Given instruction
Pull out every line of the listing below that contains the string "width". Case counts.

(Item-finding listing)
## Start
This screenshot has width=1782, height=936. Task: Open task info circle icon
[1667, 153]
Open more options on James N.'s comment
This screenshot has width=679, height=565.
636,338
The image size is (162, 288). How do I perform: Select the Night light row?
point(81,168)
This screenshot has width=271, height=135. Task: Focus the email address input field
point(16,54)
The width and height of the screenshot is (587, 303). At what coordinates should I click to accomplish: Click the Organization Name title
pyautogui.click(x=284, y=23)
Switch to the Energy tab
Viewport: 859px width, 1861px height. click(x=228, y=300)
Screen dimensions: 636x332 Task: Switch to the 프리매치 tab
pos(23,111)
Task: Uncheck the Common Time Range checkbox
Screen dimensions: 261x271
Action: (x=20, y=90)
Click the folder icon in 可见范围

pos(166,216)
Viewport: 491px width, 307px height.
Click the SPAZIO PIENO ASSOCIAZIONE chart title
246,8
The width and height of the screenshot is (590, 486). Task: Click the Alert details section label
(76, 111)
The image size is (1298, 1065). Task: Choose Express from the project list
## End
Solution for this exercise
This screenshot has width=1782, height=936. Task: Open task info circle icon
This screenshot has width=679, height=565.
This screenshot has width=271, height=135. Task: Focus the email address input field
The width and height of the screenshot is (587, 303). At what coordinates should I click to accomplish: Click the Organization Name title
Viewport: 859px width, 1861px height. click(x=228, y=300)
Viewport: 491px width, 307px height.
The width and height of the screenshot is (590, 486). Task: Click the Alert details section label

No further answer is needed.